Thank you! I was just reading about functional medicine and it sounded very appealing. The rheumatologist I was seeing had me on plaquenil and when I was having a flare up, prednisone but she decided not to keep prescribing because she could find a definitive dx. It was helping though. It’s tough too because I have hypermobility and have seen drs that have said, “well you move good…” completely disregarding hyper mobility is a part of it. My ANA last was 1:160 and I don’t recall my c reactive, but I have tested positive for rheumatoid factor but also negative so dismissed- and they don’t know why my plts are so high, have had iron infusions for my anemia…
I am going to look into functional medicine, it is intriguing.
Thank you!!
I’m so sorry for all you are going through Marilyn! Thank you for all the information! I am definitely going to use it!!
It would be nice to find someone who will prescribe without a diagnosis. The system requires codes for everything. If a treatment helps , it seems it should continue! But liability and insurance concerns are obstacles.

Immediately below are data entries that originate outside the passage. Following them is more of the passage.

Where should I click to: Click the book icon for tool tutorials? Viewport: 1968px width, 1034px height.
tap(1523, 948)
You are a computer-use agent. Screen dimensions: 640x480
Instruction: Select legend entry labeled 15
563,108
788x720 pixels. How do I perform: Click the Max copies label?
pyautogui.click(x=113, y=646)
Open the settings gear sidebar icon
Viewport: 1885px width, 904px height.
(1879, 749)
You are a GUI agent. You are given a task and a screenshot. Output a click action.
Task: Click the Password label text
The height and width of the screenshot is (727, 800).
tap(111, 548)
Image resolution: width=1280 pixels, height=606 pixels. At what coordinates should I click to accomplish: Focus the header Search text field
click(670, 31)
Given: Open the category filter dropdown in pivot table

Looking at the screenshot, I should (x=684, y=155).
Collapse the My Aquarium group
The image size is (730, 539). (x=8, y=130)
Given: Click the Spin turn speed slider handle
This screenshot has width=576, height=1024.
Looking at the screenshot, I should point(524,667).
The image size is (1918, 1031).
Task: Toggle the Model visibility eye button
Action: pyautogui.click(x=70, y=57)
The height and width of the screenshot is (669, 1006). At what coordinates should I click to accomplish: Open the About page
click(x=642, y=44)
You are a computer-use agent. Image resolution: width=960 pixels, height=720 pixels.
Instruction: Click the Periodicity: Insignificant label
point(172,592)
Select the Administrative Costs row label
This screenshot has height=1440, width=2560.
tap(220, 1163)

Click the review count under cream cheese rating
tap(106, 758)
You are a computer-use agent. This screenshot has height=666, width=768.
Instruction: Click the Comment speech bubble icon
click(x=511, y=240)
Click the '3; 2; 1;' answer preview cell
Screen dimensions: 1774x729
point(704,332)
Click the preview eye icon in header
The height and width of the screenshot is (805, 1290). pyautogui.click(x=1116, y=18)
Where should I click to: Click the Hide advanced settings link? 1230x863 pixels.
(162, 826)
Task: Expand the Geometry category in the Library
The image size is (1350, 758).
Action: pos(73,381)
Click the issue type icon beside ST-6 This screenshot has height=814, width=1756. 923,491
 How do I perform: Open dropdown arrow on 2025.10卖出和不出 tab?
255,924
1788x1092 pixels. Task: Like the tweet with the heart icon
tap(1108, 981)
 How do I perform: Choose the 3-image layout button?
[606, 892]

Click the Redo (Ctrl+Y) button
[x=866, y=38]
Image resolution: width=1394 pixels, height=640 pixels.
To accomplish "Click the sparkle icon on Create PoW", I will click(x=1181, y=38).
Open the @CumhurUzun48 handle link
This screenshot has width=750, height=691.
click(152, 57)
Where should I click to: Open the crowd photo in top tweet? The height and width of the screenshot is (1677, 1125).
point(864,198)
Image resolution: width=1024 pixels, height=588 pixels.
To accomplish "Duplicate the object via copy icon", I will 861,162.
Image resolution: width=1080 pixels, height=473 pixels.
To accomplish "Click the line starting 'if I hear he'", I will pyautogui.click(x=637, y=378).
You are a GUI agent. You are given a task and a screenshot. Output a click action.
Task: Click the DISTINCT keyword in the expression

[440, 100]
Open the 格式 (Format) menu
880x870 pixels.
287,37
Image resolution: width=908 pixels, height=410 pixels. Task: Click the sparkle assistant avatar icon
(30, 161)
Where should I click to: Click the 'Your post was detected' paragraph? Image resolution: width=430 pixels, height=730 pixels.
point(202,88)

Your ANA is not too bad. You almost wish it was worse! Have you had any Lyme tests? They can be unreliable and different docs read them differently but a functional medicine doc would know about that,
Hello I am seronegative sjogrens (POTS/dysautonomia/SFN). It was difficult getting diagnosed because I'm seronegative. I had a neuro presentation first and the dryness came later. My PCP did a physician referral to Mayo and that is where I got my answers.